I'm going to wait and see if it makes a difference over my AEM.


----------



## svede1212 (Nov 1, 2005)

PH3N0M said:


> All i know is they make a decent intake for the C5's... I'm curious tho


don't let that skew your decision. i got into a pissing match on that one. the claim was that the C5 Vararam made 1# of boost at 80mph. i doubted that it did and he then claimed that he saw it make 103 kPa MAP pressure at 80 mph. well that's a far cry from 1# of boost as depending on barometric pressure and altitude that could have just been no pressure drop. BTW 1# of boost is 6.9 kPa and most of us see days of 101-102 kPa at 600-900 feet. the other point is that the C5 intake is absolutely nothing like the design of this one. in fact if you look on their page the GTO one looks more like one of the competition that they claim to be superior over. 

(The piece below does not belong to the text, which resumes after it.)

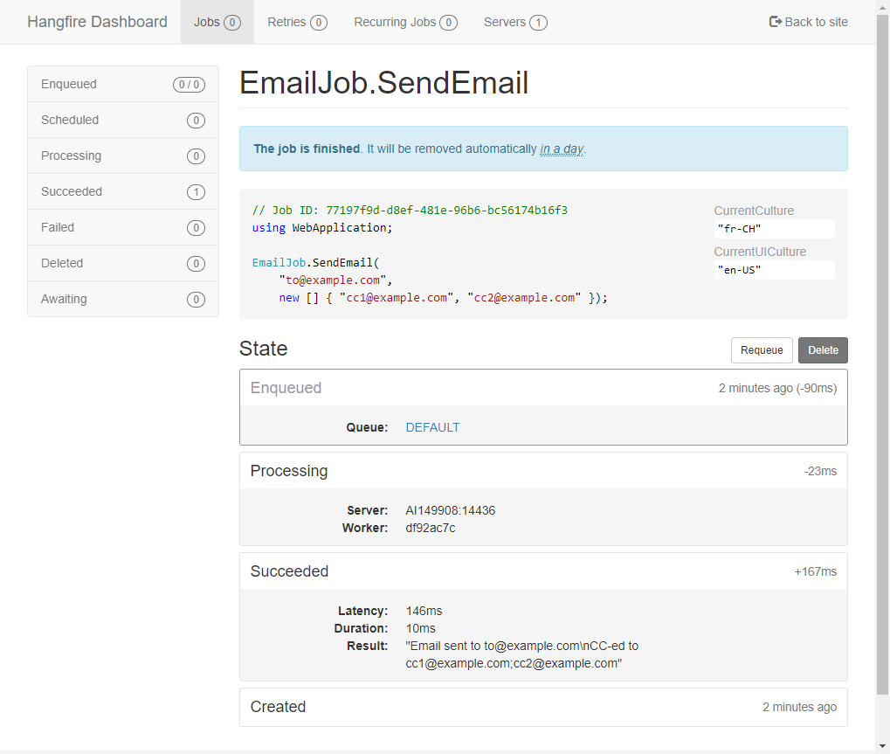890x754 pixels.
Task: Go to the Servers tab
Action: (515, 22)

the intake IMHO _may_ be better than other commercially available intakes for cool air. if you look at it tho it can't give any boost to pressure no matter how small. with multiple inlets for air (the front and the scoops) and outlets for air ("sealing" against a "blanket" and as yet to be seen "sealing" around the TB) there won't be any "ram air" benefit like possibly with the C5 unit. the beloved scoops, or as i call them hood ornaments, are in a low pressure area or at best a very mild pressure area and the front edge inlet is the highest pressure area on the car. it only takes common sense to know that an imbalance of pressures isn't additive. 

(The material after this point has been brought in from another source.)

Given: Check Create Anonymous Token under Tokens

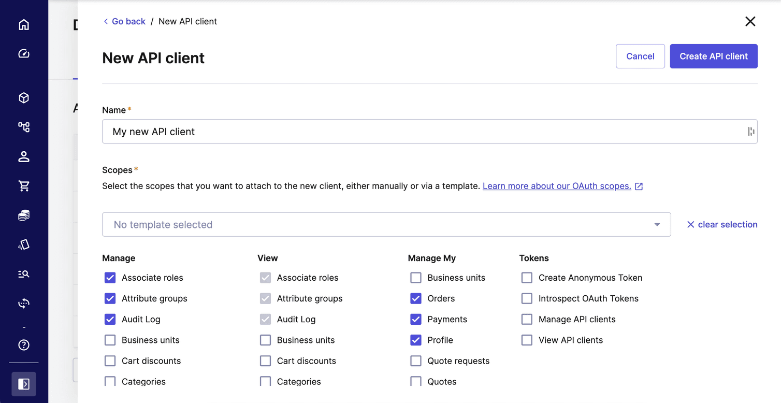Looking at the screenshot, I should tap(527, 278).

what Vararam did was take a low, discontinued production car that has a difficult intake to engineer and made a cheap and easy intake that addresses some of the deficiencies of the current intakes and not make the best one that could be or anything like the C5 one.


----------



## neverend3r (Mar 3, 2009)

I'm really interested in this, Iv'e been holding off on buying anything to see what this has to offer


----------



## mdbomgoat (Feb 24, 2009)

They are doing pre sale for 275, it's interesting but I am worried about the fit. I'll wait until they get the bugs out of it.


----------



## neverend3r (Mar 3, 2009)

Will this be CARB exempt/ CA legal?


----------



## svede1212 (Nov 1, 2005)

neverend3r said:


> Will this be CARB exempt/ CA legal?


i seriously doubt it.


----------